The stories I could tell

locked hearts via kimberlyanncoyle.com

Years ago, when I lived in London, the messy and soiled bed of a famous artist became the centerpiece of an art installation at the Tate Gallery. Most people thought it was ridiculous, and at first, so did I. At the time, I didn’t understand the business behind airing one’s own dirty laundry. After a decade dedicated to living authentically, inevitably leading to my fair share of screw ups, I understand how the sharing of our own mess makes for a great story. It helps us reach out from the canvas, the song, the page, the bed–even from our very own skin–and make contact.

I have true stories stored up in my mental warehouse that would make you shiver. Stories that would leave you breathless with mouth agape. Stories that would make you feel sad or angry or downright outraged. Stories that you wouldn’t trust because they defy belief. Stories that are so true, you just lived them yourself on an average Monday morning. Stories that would make you feel less weird, less tired, less alone.

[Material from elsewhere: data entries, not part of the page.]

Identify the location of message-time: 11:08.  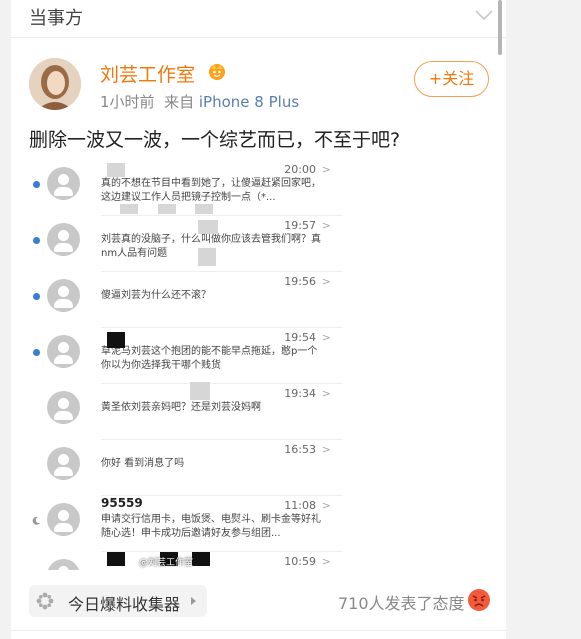
(300, 506).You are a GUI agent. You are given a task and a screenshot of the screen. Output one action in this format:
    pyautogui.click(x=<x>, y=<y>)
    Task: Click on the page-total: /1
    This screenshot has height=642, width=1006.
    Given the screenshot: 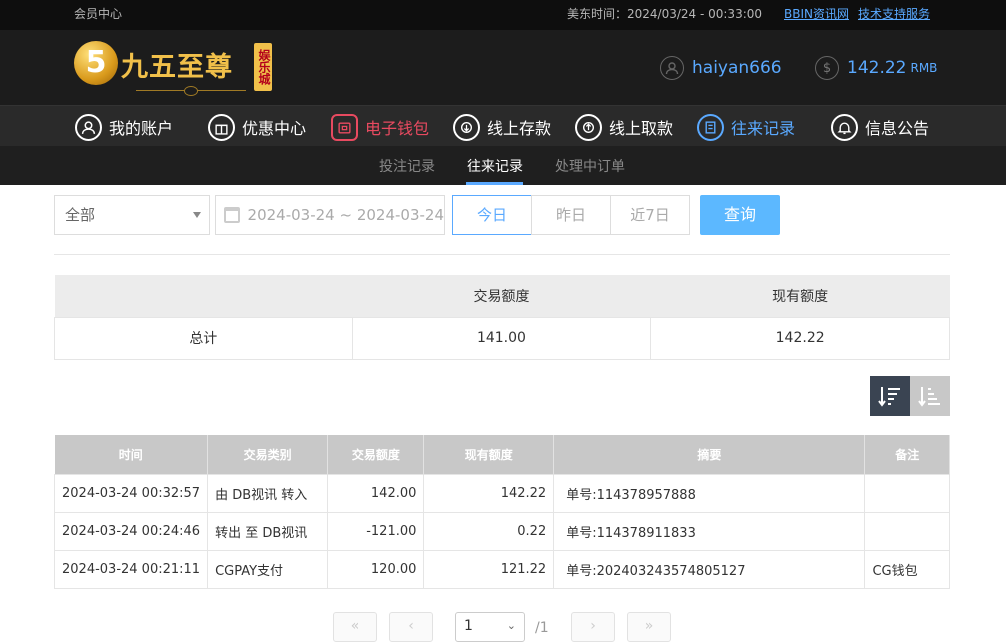 What is the action you would take?
    pyautogui.click(x=542, y=628)
     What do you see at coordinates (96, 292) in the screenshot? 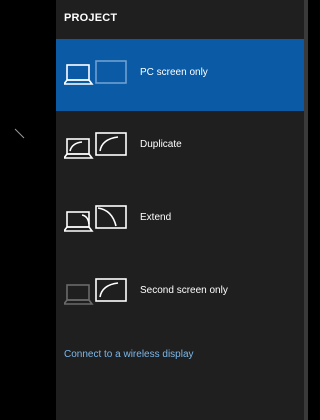
I see `second-screen-only-icon` at bounding box center [96, 292].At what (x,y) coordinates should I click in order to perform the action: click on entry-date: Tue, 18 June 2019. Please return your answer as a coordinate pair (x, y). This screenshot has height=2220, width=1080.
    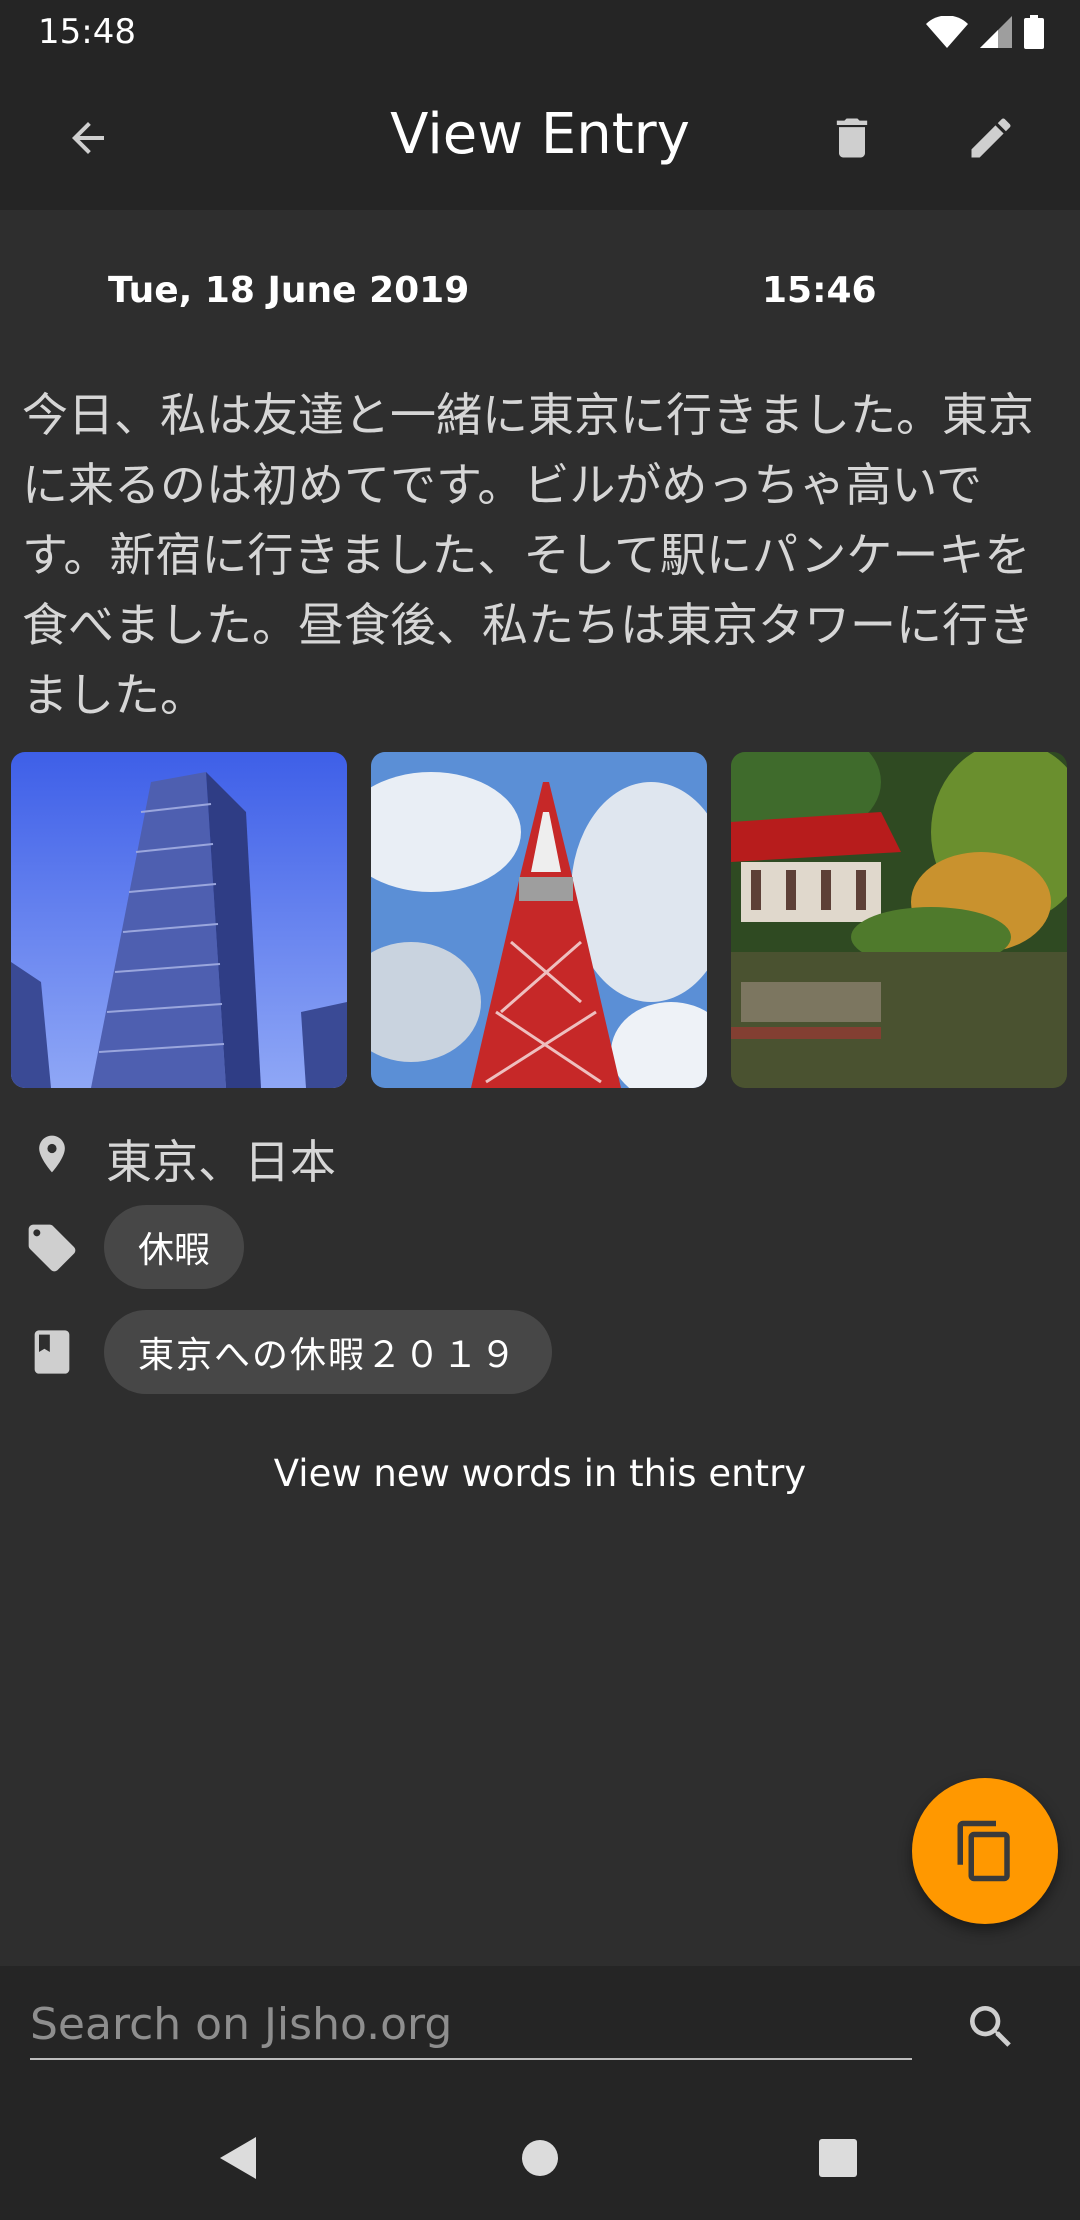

These are the stories I can never tell, because in doing so, I would betray the privacy and the trust of others. It’s a difficult thing when our stories rub shoulders up against someone else’s. I want to tell you what horrible, terrible thing my child did this weekend, or the time my relationship went south, or all the wildly unexpected behaviors of my extended family. I really, really want to tell you some of the craziness I’ve witnessed in my thirty-nine years, but these are not my stories to tell.

Not everyone agrees. To paraphrase Anne Lamott, if someone doesn’t want to end up in your story, then they should have behaved better. But, sometimes the people we love need protecting. We are the last buffer, the thin veil of protection they have between their own skin and this big bad world. Perhaps, I may reserve some of these stories and turn them into fiction. And if I do, you might find me winking at you from across the page. The dirty, twisted sheets of this bed may not make its way into a museum, but it might eventually march defiantly, with names and identifying features changed of course, across the page.

…………………………………

What do you think about airing your own (or others) dirty laundry?

Share
  • http://www.asoftgentlevoice.blogspot.ca/ Rebekah

    Kimberly, thank you for this. I wrestle with the same. Stories mingled with mine that are not mine to tell. Rubbed shoulders with them, indeed, but robbed from telling them. Thank you for working through this and sharing your heart. It blessed me today.

    • http://www.kimberlyanncoyle.com KimberlyCoyle

      Thanks so much for sharing your struggle too, Rebekah! Sometimes I wonder if it’s just me:)

  • Emily Hoff

    I think about this too! For now, I mostly write about things that only involve me directly, but I often witness and am part of plenty of other stories. I find myself learning from them, just the same…so maybe I need to work on incorporating the “what I’m learning” into my writing.

    • http://www.kimberlyanncoyle.com KimberlyCoyle

      “What I’m learning”–that’s brilliant, Emily. I need to work towards using these stories in constructive ways too.

  • http://www.jennypaulin.com Jenny Paulin

    Sigh, yes. I wrestle with this a lot. Somewhere between authenticity and grace is a magic space for writers. Where you don’t wake up frustrated or guilty over what you’re doing. Until that place reveals itself to me, I will listen to my inner voice which simply says “Follow your heart.”

    • http://www.kimberlyanncoyle.com KimberlyCoyle

      Balance is difficult to find, especially when certain people who shall remain unnamed provide us with so much material!

  • Jenn MySquareInch

    Many times I want to air the dirty laundry of my life out. But usually I come to realize that sharing the story is more about getting peoples’ attention. Is it worth shaming people I know to get sympathy from people I don’t? No. But I like the idea of using it in fiction!